December 31, 1931. George G. Witter and Marc F. Mitchell, both of Los Angeles, Cal., and Theodore B. Benson, of Washington, D. C., for plaintiff.
Gregory H. Frederick, U. S. Atty., Charles B. W. Aldrich, and David A. Wolff, Asst. U. S. Attys., all of Detroit, Mich., for defendant.
SIMONS, District Judge.
This is a suit for the recovery of an additional estate tax paid under protest by the executor of the estate of Wellington R. Burt, deceased. The case was tried before the court without a jury; trial by jury having been expressly waived by written stipulation. The facts are substantially as follows:
Wellington R. Burt, a citizen of Michigan residing in Saginaw, in this district, died on March 2d, 1919. The plaintiff was made executor under the will on August 13, 1920, and continued as executor until May 24, 1922, on which date it was discharged as executor of the estate and appointed testamentary trustee, in which capacity it has ever since acted, and is still acting. On August 14, 1920, the executor filed a federal estate tax return for the decedent, and the tax shown thereon was assessed and paid. Thereafter the Commissioner assessed an additional tax in the amount of $662,625.89, which resulted from increasing the net value of the estate subject to taxation by adding thereto various gifts of bonds, stocks, and other property made by the deceased to his son and daughters in 1915, some four years prior to his death.

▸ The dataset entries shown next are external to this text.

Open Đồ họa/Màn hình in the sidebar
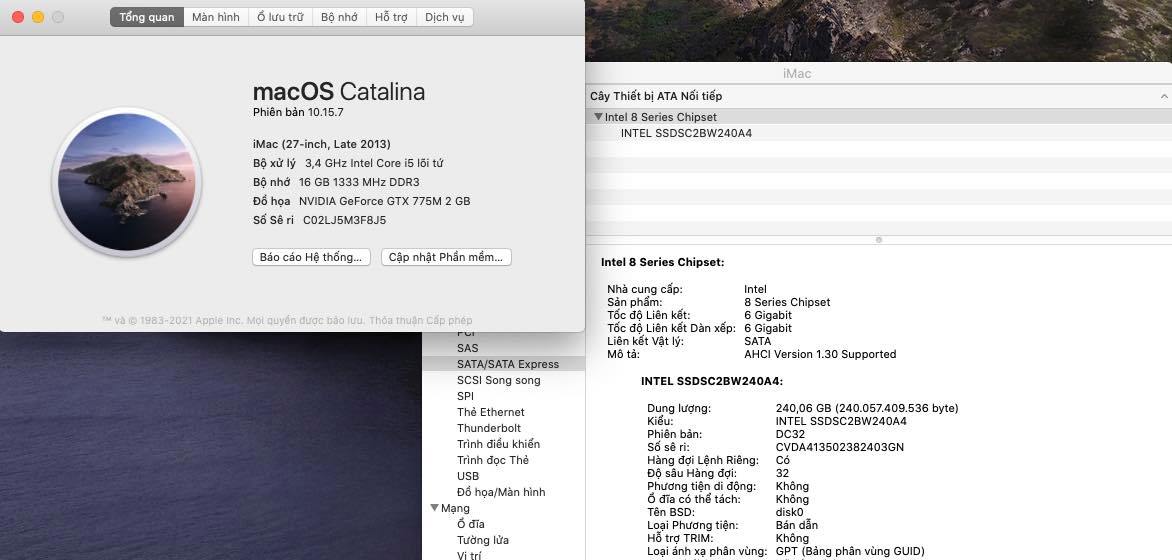This screenshot has height=560, width=1172. coord(501,492)
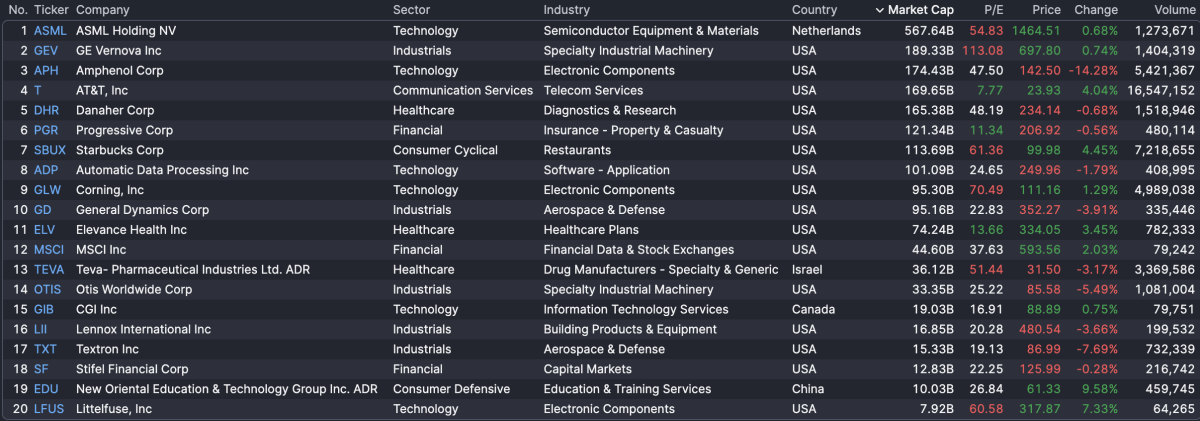
Task: Sort by the Volume column header
Action: [x=1174, y=10]
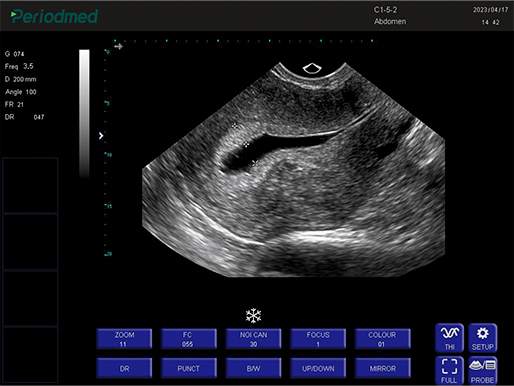The height and width of the screenshot is (386, 514).
Task: Open the PROBE selection icon
Action: (483, 370)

The plaintiff under date of June 21, 1923, filed a claim for refund, and, while the claim was receiving consideration by the Commissioner of Internal Revenue, filed a suit in the Court of Claims, which suit set forth, among others, the identical grounds upon which this case is predicated. On January 26, 1926, while the case was pending in the Court of Claims, the plaintiff and the Commissioner of Internal Revenue executed, and the Secretary of the Treasury approved, an agreement whereby a determination was made as to the amount of tax liability. The determination was accepted by the plaintiff, and resulted in a refund to it of $249,220.14. Thereafter, on July 21, 1926, counsel for plaintiff filed a motion in the Court of Claims for dismissal of the suit there pending, which motion recited that the claim for refund sued upon had been reopened by the Commissioner of Internal Revenue, allowed in part, and the amount of the allowance paid to the plaintiff, and that the parties had entered into an agreement in accordance with section 1106 (b), of the Revenue Act of 1926 (26 USCA § 1249 note), and consenting to the final determination and assessment of the estate tax, whereupon the Court of Claims entered an order dismissing the cause as of October 18, 1926. Thereafter the plaintiff, as testamentary trustee of the decedent's *673 estate, filed with the probate court for the county of Saginaw a petition reciting the action and proceeding it had taken with respect to the claim of the estate for the refund.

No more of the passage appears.